**Instructions to follow:** Go through the records and copy each line where the word "agent" occurs.

**Dataset content:**

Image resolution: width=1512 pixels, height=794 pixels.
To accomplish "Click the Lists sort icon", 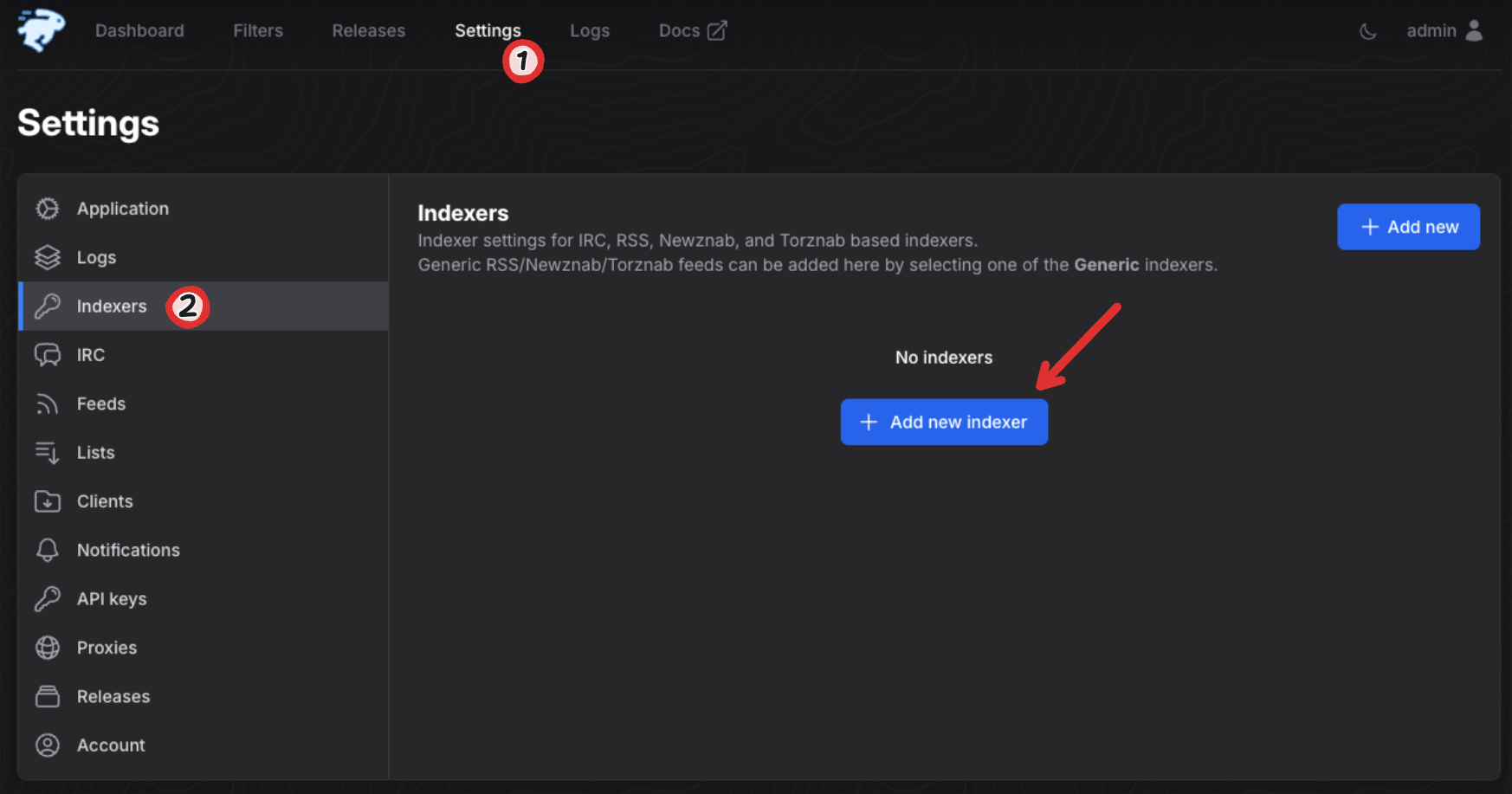I will [48, 453].
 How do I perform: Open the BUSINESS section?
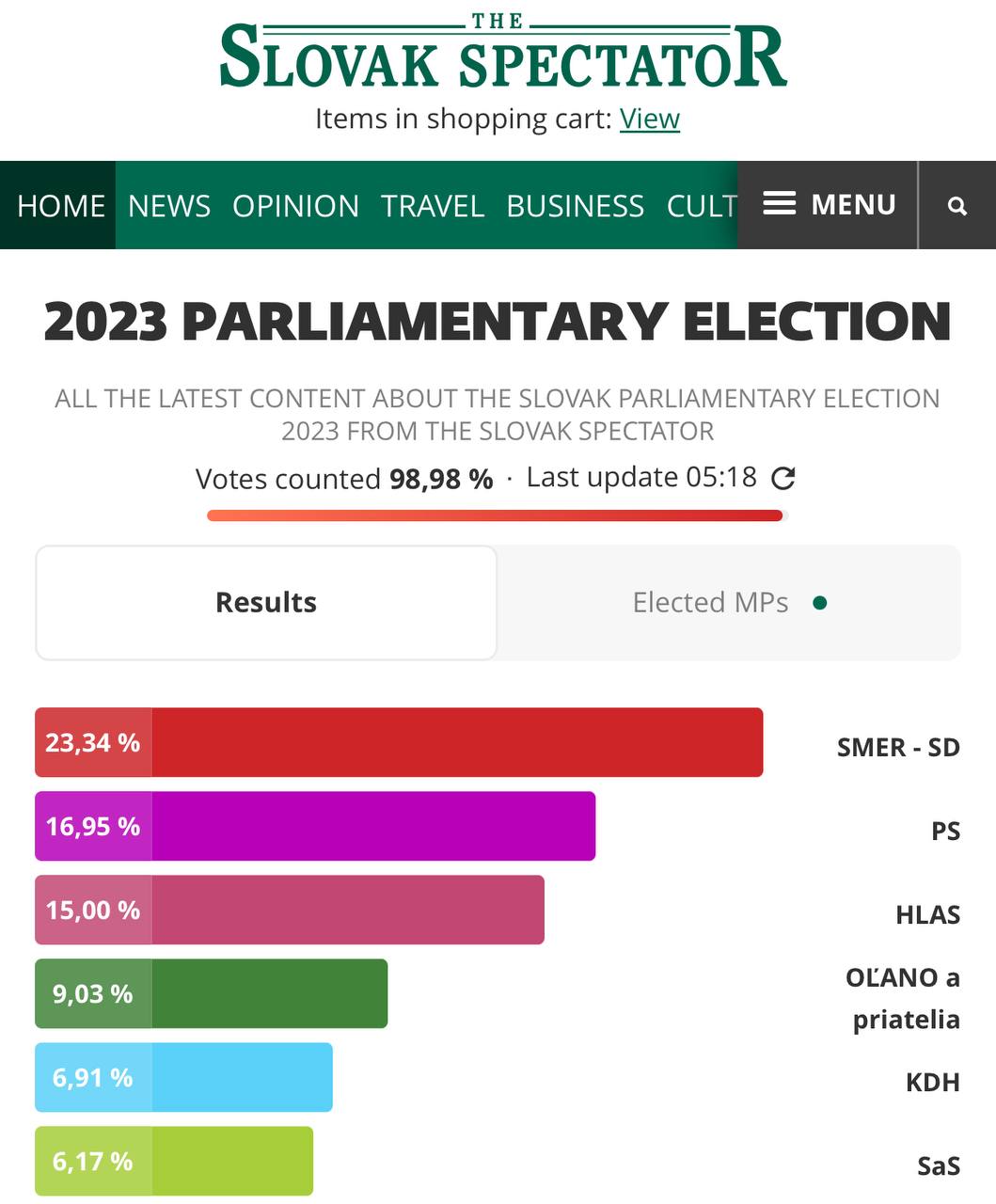point(576,206)
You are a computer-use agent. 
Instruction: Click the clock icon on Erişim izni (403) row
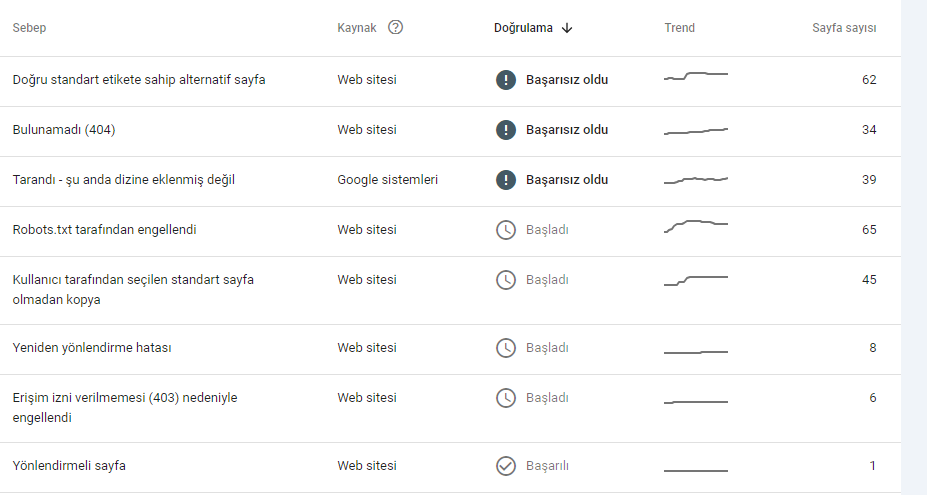click(505, 398)
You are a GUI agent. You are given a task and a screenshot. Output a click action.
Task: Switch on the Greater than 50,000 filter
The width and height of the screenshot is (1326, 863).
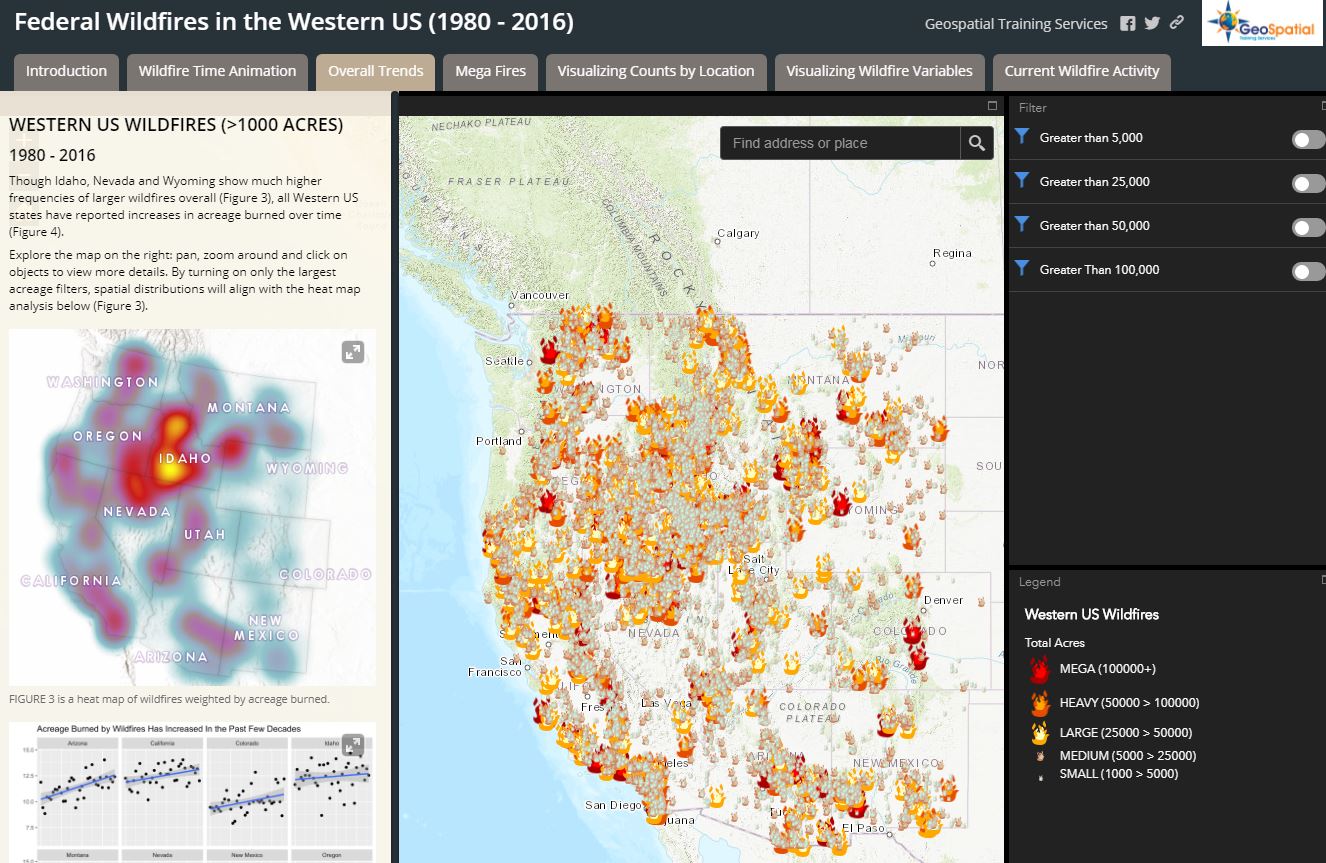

**Expected answer:**
You are a computer-use agent. 
You are a GUI agent. You are given a task and a screenshot. Output a click action.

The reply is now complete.